Once you’ve watched the video, please turn to the data in marketmodel.csv, which contains information on the daily returns for the S&P 500 stock index, denoted SPY, along with the returns for 6 individual stocks: Apple (AAPL), Google (GOOG), Merck (MRK), Johnson and Johnson (JNJ), Wal-Mart (WMT), and Target
(TGT). (We can think of the return of the S&P 500 as a proxy for the whole market.) The data start from the beginning of 2019. The entries are interpretable as percentage returns, expressed on a 0-to-1 decimal scale—for example, if the S&P 500 gained 1.5% in value on a given day, the corresponding entry in the data frame would be 0.015.
Regress the returns for each of the 6 stocks individually on the return of S&P 500 (which is like Xt, the market return, in the equation above).
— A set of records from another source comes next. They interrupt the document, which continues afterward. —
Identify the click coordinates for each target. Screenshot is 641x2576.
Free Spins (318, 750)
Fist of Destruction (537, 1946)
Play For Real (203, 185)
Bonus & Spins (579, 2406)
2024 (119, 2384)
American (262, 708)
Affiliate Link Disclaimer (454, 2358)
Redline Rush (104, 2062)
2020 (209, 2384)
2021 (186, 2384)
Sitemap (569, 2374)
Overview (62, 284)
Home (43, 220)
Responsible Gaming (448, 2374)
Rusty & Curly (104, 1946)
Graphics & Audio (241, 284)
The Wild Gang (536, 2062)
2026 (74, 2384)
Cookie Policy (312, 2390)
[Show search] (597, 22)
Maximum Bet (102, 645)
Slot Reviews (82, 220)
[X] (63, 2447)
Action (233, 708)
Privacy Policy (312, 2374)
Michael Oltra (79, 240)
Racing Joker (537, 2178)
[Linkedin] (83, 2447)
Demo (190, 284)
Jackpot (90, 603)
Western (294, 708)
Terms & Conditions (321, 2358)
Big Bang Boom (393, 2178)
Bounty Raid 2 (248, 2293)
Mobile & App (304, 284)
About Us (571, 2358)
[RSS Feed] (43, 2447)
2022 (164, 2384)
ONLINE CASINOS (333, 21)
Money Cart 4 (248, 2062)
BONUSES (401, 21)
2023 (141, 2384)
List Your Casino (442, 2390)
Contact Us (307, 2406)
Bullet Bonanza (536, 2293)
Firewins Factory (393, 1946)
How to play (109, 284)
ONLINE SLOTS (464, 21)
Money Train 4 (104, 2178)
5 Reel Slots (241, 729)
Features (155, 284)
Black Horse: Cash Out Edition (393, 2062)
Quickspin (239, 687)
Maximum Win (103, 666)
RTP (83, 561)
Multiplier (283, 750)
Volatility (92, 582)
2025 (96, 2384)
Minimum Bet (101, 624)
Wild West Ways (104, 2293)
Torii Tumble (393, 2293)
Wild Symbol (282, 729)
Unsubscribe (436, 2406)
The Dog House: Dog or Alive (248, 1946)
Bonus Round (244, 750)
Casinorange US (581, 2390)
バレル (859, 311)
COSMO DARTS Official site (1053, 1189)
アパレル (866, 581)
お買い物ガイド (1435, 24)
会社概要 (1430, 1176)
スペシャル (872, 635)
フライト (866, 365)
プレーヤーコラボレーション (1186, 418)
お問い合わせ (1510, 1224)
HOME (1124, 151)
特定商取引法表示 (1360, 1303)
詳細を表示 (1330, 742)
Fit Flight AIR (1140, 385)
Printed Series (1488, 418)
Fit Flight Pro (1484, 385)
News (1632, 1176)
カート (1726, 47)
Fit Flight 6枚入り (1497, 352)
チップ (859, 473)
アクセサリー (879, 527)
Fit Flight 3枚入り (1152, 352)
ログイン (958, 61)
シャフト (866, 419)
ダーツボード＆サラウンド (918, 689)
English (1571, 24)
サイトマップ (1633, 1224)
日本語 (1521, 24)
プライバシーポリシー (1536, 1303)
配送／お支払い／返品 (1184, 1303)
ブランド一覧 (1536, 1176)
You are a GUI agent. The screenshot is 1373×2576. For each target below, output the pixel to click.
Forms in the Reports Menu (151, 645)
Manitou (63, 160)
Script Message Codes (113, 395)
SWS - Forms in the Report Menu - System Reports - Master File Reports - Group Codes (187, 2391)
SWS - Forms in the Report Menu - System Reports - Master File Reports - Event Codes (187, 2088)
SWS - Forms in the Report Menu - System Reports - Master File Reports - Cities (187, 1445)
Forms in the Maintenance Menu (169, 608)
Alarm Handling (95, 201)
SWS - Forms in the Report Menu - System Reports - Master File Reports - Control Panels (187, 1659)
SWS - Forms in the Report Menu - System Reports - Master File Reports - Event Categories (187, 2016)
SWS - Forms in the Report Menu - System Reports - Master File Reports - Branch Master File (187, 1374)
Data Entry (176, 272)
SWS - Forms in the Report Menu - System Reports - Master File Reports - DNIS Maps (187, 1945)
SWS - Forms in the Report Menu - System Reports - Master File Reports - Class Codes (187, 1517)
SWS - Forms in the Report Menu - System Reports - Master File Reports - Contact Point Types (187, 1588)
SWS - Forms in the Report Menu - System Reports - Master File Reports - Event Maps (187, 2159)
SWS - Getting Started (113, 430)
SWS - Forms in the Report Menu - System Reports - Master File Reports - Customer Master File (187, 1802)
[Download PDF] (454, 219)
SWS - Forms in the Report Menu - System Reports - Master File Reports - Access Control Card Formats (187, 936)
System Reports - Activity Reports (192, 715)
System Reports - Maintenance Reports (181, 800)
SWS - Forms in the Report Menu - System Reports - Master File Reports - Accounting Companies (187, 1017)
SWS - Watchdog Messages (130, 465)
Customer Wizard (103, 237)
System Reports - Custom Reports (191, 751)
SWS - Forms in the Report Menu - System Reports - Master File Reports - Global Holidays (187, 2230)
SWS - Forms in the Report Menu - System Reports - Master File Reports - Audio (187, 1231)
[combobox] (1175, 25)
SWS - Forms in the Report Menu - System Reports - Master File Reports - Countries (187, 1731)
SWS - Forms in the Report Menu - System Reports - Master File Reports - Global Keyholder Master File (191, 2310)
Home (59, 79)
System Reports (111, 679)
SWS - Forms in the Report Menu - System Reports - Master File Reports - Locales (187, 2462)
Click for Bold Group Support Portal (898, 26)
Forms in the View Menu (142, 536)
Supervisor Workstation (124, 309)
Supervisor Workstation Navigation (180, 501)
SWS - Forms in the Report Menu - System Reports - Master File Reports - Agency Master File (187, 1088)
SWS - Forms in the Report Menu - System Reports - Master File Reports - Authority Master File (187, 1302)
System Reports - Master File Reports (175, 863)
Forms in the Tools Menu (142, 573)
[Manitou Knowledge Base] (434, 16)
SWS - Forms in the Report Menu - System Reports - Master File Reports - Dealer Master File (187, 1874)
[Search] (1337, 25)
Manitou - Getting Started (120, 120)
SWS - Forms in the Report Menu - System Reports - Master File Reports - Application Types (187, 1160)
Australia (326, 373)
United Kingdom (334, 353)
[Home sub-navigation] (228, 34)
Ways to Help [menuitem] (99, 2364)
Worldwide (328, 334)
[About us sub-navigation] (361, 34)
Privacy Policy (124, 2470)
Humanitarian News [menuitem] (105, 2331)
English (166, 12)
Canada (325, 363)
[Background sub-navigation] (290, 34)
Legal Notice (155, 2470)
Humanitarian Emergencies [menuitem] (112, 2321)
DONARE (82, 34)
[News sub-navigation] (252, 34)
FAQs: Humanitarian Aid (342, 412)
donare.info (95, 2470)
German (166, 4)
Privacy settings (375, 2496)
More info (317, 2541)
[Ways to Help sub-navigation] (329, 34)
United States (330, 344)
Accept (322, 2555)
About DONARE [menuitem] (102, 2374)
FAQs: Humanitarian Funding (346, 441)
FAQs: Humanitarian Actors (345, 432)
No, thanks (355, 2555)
Make a clean, professional looking table (e.g. in Excel) that shows the ticker symbol, intercept, slope, and R2 for each of the 6 regressions.
In your write-up, you should include:
a two-to-three paragraph introduction, in your own words, on what the “beta” of a stock is measuring and how it is calculated. (Watch the video and summarize it in your own words, making sure to connect it to the regression model we’ve written down above—this is a bridge you will have to make yourself, using what you know about regression models.) A reasonable aim for your summary is about 250 words here, but this is approximate; nobody on our end is breaking out the word counter.
the table itself, along with an informative caption below the table, no more than 2-3 sentences in length, to give readers the information necessary to interpret the table.
a conclusion that answers two questions: in light of your analysis, which of these six stocks has the lowest systematic risk? And which has the highest systematic risk? (Again, watch the video to understand how this is measured using the regression model.)